Forty-nine and 3,093 are numbers that tell us where we stand in the legislative process known as the Maryland General Assembly. In the forty-nine days that have just passed 3,093 bills have been introduced. Those who measure movement by numbers may also be interested to know that there are 41 days remaining before the legislature adjourns. The filing deadline for those wishing to throw their hat in the ring to become an office holder is four hours away. At 9:00pm this evening some incumbents and office seekers will experience heartburn or joy as they peruse the final list of candidates they will be facing over the summer primary and into the fall General election.

In keeping with a numbers theme, AIA Maryland is tracking about 37 bills of interest to licensed architects. I say about 37, because some will be withdrawn and others will be introduced regardless of the bill introduction deadline having passed.

Today, Past President Dan Bailey and Secretary Adam Read testified in favor of Senate Bill 1020, Procurement – Architectural Services and Engineering Services – Reciprocal Preference.  AIA Maryland has a completed a multi-year effort to determine how much work in dollars, jobs and taxes leaves our State when out-of-town architectural firms are awarded Maryland contracts over equally qualified local firms.

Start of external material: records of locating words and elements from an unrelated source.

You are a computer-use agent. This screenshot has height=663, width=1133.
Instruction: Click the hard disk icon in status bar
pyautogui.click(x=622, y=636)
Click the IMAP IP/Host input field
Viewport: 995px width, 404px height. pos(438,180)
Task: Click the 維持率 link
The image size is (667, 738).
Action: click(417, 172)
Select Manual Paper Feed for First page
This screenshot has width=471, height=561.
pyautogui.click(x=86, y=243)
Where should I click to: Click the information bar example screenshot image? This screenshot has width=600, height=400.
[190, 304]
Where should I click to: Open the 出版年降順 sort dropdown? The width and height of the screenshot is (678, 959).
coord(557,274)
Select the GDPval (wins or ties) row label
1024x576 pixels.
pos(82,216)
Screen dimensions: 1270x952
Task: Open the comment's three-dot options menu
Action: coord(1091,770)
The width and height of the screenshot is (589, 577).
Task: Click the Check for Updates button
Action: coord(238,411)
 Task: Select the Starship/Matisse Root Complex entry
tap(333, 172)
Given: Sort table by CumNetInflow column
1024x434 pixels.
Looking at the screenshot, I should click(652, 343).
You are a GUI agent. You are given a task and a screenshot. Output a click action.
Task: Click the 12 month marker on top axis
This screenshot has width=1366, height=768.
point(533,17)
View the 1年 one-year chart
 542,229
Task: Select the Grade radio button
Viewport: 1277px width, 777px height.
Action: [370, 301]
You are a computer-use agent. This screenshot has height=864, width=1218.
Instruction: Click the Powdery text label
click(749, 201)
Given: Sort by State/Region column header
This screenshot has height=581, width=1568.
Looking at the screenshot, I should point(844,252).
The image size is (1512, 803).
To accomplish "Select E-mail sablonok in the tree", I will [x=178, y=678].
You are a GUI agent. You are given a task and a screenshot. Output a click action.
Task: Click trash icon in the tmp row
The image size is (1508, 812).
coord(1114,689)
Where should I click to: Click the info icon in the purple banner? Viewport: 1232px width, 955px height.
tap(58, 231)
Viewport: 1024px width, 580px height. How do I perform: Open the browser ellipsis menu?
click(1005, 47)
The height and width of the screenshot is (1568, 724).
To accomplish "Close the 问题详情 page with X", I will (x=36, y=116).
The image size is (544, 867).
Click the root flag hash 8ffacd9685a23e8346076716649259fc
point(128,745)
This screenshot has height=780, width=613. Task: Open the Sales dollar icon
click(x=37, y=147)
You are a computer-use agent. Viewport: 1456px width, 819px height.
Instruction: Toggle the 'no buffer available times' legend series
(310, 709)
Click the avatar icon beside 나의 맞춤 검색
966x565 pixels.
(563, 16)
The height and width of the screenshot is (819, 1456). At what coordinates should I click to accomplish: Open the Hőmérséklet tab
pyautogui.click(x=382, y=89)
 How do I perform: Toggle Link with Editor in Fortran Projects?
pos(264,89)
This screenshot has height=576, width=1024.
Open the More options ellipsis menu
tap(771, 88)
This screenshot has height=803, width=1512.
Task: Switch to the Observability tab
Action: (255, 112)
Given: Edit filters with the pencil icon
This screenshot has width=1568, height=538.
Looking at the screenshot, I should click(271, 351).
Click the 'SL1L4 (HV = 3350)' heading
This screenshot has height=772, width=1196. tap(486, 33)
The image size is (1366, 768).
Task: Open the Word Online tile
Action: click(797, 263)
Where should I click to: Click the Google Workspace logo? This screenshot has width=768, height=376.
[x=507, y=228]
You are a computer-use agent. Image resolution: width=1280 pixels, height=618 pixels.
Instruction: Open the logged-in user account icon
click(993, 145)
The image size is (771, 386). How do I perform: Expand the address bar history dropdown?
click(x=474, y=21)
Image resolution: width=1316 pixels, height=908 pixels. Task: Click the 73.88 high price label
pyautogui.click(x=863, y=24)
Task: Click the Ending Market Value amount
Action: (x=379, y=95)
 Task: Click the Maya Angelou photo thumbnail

A study conducted by the Sage Policy Group reveals that over 25% of awards for architectural services are secured by firms not headquartered in Maryland. Local procurement share can be as low as 48% depending on the size of the individual awards. While contracts for Maryland firms accounted for 2,000 total jobs, an additional 2,250 Maryland jobs would have been supported since mid-2004 had Maryland firms been awarded contracts which went to non-resident firms.  Maryland firms will have more work,  more jobs and, the State will have more revenue should SB1020 and HB1557 (the House version of SB1020) pass.

Though it appears the session is at the halfway mark the bulk of the work is merely beginning. Days filled with long debates in the House and Senate chambers, committee hearings over-scheduled with bills and conference committees to work out difficult compromises await.

AIA Maryland remains at work for increased historic tax credits, school construction for quality learning environments, and the ability to continue to design wood frame construction in Maryland.